Reproduce word for word the lines between the one containing "Task: View the 2,815 Retweets list" and the end of the entries below, both inclusive; leave out pictures.

(Dataset records)

============

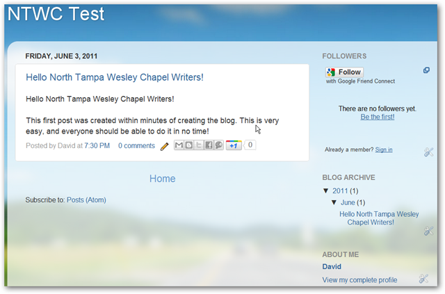Share post to Google Buzz icon
This screenshot has height=294, width=445.
[218, 145]
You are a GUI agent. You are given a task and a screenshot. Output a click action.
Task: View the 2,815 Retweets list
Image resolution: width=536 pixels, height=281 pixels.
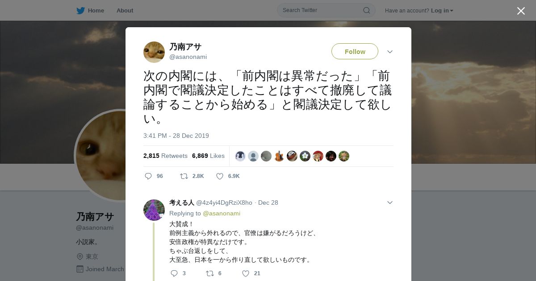pos(165,156)
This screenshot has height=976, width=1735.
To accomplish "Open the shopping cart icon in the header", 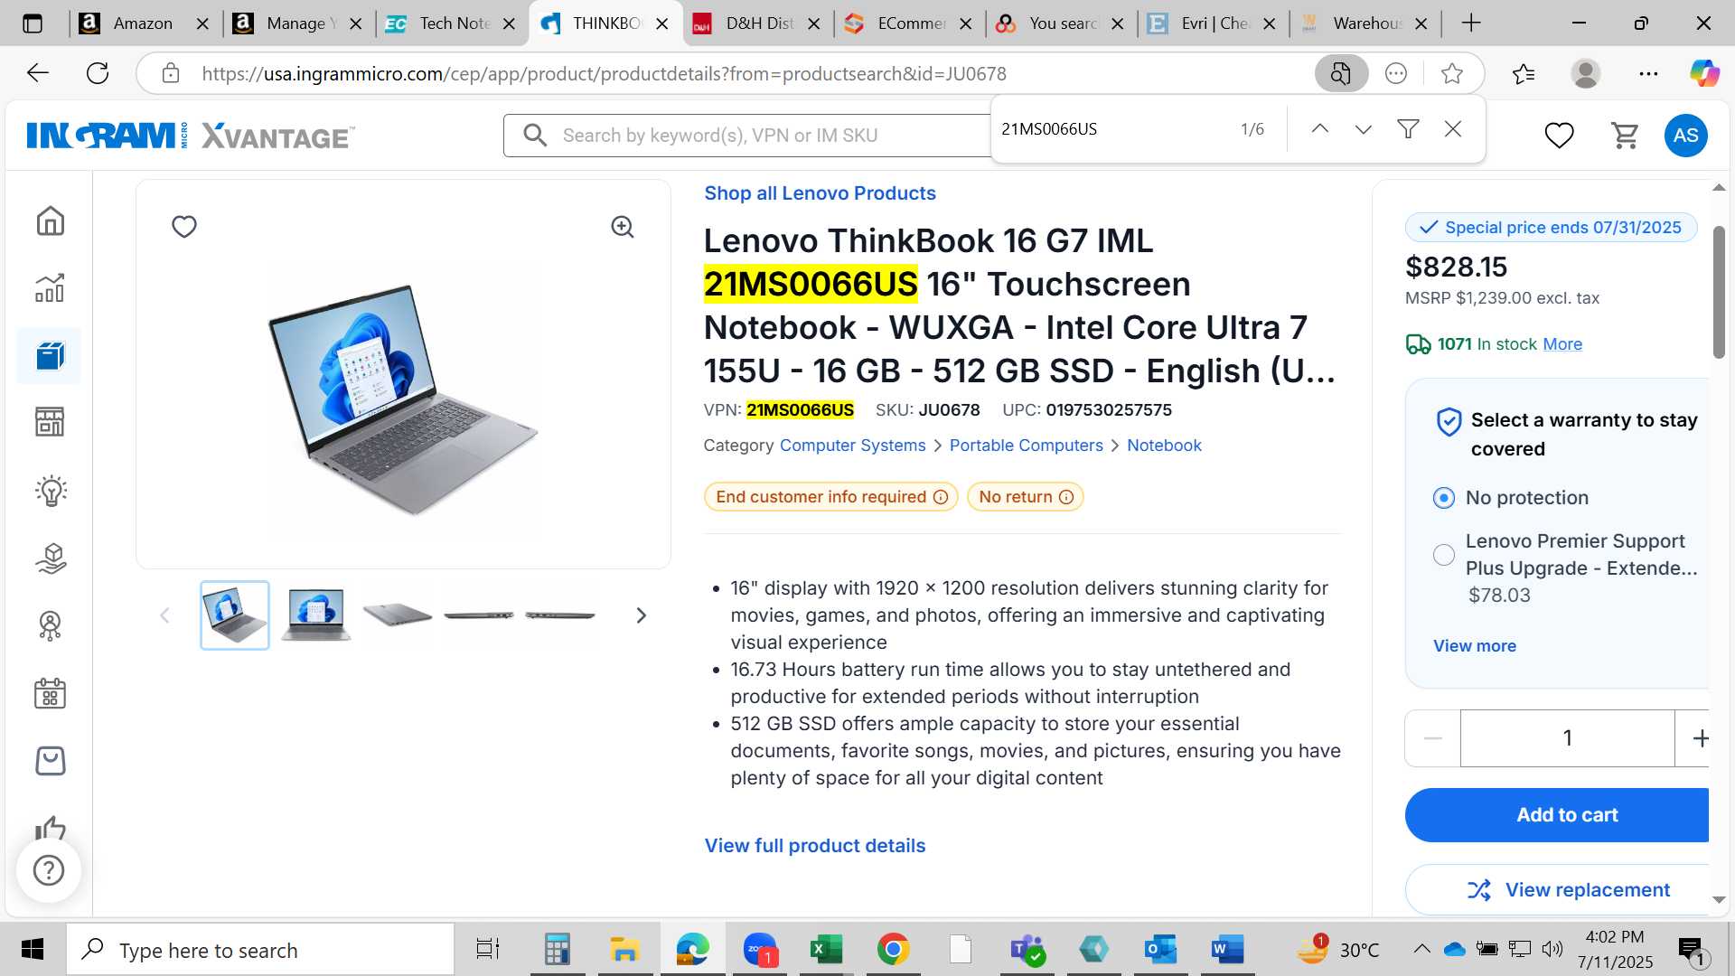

============

:: Reply to the exercise ::
Task: View the 2,815 Retweets list
Image resolution: width=536 pixels, height=281 pixels.
pos(165,156)
This screenshot has height=976, width=1735.
To accomplish "Open the shopping cart icon in the header", 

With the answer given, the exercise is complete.